# DTP - Water filter query



## steelartsa (Feb 22, 2018)

I just received my new Sage Duo Temp Pro today and am in the process of assembling it. The water filter isn't anything like the little ones I see for sale which cost £12 for a years supply. I went onto Sage's website to see where I can order another filter and couldn't see them under the DTP listing, only the small ones. So I looked at other models and bingo!!!! It's a Claris filter and costs A WHOPPING £13.95!!!!!*WTF!!!! That's nearly £60 a year!!!! *That's 5x more in filter costs than the other ones. How do they justify that?

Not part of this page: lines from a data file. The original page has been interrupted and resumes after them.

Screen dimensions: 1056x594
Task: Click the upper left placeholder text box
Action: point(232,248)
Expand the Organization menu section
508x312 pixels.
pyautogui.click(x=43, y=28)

I have always used filtered water going into my old Dedica from a filter jug. If I continue to do that is the rip-off Claris filter necessary or would I be double filtering unnecessarily? My Boots filters work out slightly less at about £10 for a 3 month supply but I use the filtered water for other things like the iron or filling the kettle. So can I get away with not using the filter on the DTP if I use my filter jug instead?


----------



## Greydad (Feb 25, 2018)

Dunno, but my model Sage Dual Boiler which I bought recently came with the same Claris filter (couldn't find it on the Sage website either) and it now appears to have been replaced with the smaller capsule/cartridge type. Now, 2 things to check:

1. If you register your machine there was at one point supposed to be a free supply of the Claris filters for the first year - check if you have the same or try asking Sage (it may have been for DB/Oracle only though but worth a punt)

2. They have changed the water tank filter design on the DB at some point so mine has the old one. I get the impression it may be possible to buy a replacement water tank which would come with the new filter but not sure if everything is 100% compatible. Still discussing with Sage about this. Check if there's been a similar design change on the DTP and whether you can move to the new filter - might cost the same as a years supply of Claris filters though even if it's possible.

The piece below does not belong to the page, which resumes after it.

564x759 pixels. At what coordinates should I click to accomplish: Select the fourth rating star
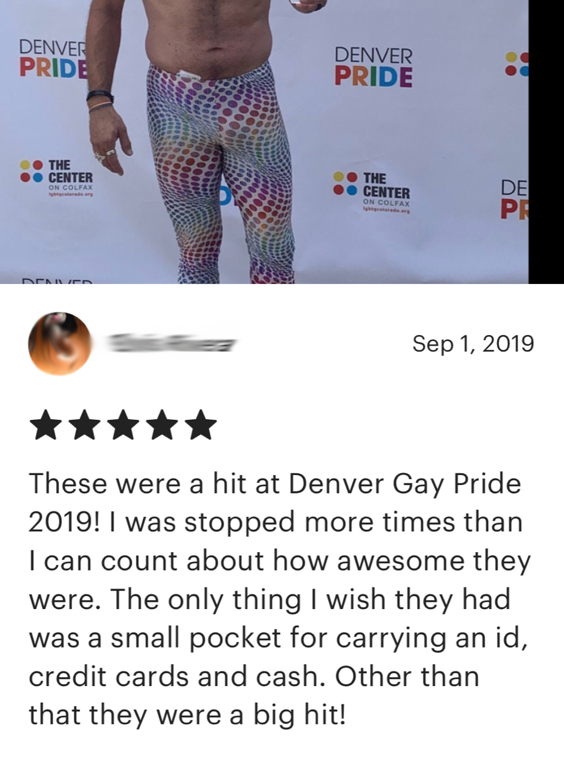click(162, 425)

Other DTP owners on here will know more about yours specifically. I'd also like to know if I need to use filtered water etc if the machine already has a built-in water filter! I would hope not, I don't want to pay twice if I can avoid it.


----------



## joey24dirt (Jan 28, 2017)

Have they changed the filtration on it? Can you add a photo of the new arrangement please?


----------



## ajohn (Sep 23, 2017)

They seem to have started to use the Claris filter on the Barista Touch so have made a carrier for it. I assume the filter carriers have all been the same on all of their machines so one type may fit all. Might not though.

https://sageappliances.co.uk/collections/ses880-parts/products/claris-filter?variant=4953675628581

There are several companies that fit more specialised filters to domestic machines. The one fitted to a Piccino for instance is rated by the manufacturers for 100l of water softening. The seem to be sold as having a 70l capacity. There capacity has to depend on how hard the water going in is though.

Will these things completely remove the need for descaling - highly unlikely.

John

-


----------



## steelartsa (Feb 22, 2018)

Well, I already have a Water-King electronic softener fitted and the kettle now only gets the tiniest bit of scale although the taps eventually get a tiny bit of limescale it's nowhere near what it used to be. When my Dedica used to demand a descale I knew it was preprogrammed to do so and not because it had furred up. As I said, I also filter the water using a jug so I would think very little solids would remain to fur up the DTP.

Does anyone know if a BE filter would fit the DTP? It looks like the old pre-Claris one but I don't know if Sage/Breville have changed the tank design.


----------



## ashcroc (Oct 28, 2016)

steelartsa said:


> Well, I already have a Water-King electronic softener fitted and the kettle now only gets the tiniest bit of scale although the taps eventually get a tiny bit of limescale it's nowhere near what it used to be. When my Dedica used to demand a descale I knew it was preprogrammed to do so and not because it had furred up. As I said, I also filter the water using a jug so I would think very little solids would remain to fur up the DTP.
> 
> Does anyone know if a BE filter would fit the DTP? It looks like the old pre-Claris one but I don't know if Sage/Breville have changed the tank design.


Think I remember @joey24dirt mentioning he got his filter elsewhere.


----------



## joey24dirt (Jan 28, 2017)

ashcroc said:


> Think I remember @joey24dirt mentioning he got his filter elsewhere.


That's right I used to buy from amazon but it was the old system. I wonder if they are interchangeable?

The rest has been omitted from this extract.